If I define a list as follows: list(param = "value1"), then the result will be:
> list(param = "value1")
#$param
#[1] "value1"
I'm trying to define a new operator %!=% such that I can define a list as follows: list(param %!=% "value1") and I want the result to be:
> list(param %!=% "value1")
#$param.ne
#[1] "value1"
As background, I'm writing an R wrapper for a RESTful API that is pulling data from a database.  When you make a request, you can tell the API to return results that match a parameter value param1 = value1 -- this will be included directly in the query string of the GET request.  
However, the API also allows you to pull results that do NOT match the parameter value: param != value1.  Putting != into the query string of a request presents a problem.   The API is designed to use param.ne = value1 in place of param != value1.
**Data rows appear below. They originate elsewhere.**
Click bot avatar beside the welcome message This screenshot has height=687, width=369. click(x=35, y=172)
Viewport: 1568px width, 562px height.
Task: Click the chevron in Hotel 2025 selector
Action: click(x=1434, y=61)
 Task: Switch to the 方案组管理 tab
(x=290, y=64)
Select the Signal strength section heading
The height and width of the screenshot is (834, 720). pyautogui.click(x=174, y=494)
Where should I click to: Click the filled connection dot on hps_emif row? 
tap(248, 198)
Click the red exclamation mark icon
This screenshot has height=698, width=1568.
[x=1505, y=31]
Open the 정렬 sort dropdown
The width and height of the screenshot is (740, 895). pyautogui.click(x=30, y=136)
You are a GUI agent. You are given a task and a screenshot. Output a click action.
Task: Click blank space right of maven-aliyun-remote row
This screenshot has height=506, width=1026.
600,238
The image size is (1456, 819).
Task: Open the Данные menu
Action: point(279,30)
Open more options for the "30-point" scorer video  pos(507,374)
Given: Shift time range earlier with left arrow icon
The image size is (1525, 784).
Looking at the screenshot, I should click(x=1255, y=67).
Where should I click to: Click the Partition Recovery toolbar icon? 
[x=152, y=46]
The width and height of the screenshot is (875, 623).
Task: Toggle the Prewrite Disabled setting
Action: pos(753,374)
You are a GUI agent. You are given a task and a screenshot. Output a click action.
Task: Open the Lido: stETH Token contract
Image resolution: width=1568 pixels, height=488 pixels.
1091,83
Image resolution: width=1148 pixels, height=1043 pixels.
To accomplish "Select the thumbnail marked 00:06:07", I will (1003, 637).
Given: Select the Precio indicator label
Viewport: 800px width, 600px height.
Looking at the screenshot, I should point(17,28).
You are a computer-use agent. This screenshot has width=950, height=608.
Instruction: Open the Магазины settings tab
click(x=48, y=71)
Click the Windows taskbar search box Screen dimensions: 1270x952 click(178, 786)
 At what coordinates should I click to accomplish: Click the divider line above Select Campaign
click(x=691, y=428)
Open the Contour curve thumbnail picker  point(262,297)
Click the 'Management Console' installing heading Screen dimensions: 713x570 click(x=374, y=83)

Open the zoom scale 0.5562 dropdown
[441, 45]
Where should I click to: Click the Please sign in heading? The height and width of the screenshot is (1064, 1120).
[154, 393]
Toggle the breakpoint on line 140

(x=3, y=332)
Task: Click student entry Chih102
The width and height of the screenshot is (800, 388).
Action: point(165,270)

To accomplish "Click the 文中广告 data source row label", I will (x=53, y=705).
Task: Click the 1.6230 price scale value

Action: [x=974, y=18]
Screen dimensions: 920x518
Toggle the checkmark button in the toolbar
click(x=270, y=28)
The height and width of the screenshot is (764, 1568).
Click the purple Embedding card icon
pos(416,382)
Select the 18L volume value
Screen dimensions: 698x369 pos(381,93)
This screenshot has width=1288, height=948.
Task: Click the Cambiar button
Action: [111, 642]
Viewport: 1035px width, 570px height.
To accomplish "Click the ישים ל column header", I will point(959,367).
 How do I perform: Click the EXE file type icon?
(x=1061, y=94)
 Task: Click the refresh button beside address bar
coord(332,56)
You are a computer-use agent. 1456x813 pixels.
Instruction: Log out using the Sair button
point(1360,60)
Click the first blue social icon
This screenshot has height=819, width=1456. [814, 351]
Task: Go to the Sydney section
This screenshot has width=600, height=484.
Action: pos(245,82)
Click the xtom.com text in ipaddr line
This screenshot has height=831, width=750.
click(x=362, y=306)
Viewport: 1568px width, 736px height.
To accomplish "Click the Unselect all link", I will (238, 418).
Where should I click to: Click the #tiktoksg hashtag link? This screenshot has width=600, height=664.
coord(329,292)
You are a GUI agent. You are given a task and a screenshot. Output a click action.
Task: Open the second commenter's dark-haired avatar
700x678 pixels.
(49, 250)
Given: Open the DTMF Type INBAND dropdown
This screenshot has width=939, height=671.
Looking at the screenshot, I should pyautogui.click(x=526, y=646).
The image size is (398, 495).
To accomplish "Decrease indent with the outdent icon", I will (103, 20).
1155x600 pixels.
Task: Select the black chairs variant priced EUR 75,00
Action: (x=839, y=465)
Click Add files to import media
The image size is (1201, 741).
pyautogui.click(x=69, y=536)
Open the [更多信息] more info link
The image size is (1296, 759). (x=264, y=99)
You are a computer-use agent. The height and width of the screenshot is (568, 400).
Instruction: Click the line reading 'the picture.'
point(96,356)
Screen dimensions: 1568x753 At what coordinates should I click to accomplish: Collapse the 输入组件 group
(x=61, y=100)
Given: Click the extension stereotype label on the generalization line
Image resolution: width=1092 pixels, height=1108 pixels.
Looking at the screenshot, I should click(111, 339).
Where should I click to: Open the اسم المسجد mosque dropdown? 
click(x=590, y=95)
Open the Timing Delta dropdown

Currently I'm trying to do this using some elements from non-standard evaluation:
`%!=%` = function(query, value) {
  query = deparse(substitute(query))
  query = paste0("`", query, ".ne", "`", "=", "\"", value, "\"")
  parse(text = query)
}
This function will figure out the type of query (param, param2, param3, etc) using non-standard evaluation, convert the query to a string, add a .ne to the end and send it back out as an expression.
However, if I try to do list(eval(param1 %!=% "value1")) then the result will be:
> list(eval(address %!=% "value1"))
#[[1]]
#[1] "value1"
Is there a simple way to achieve the above?
EDIT:
In light of posts below, an additional question:
Is there anyway to adapt the above to work with a function that has a default parameter? For example:
newlist <- function(param1 = "default1", param2 = "default2", ...) 
and I wanted to do something like
newlist(param2 = "non-default", param3 %!=% "stuff") 
with the result being a list with param1 = "default1", param2 = "non-default" and param3.ne = "stuff"?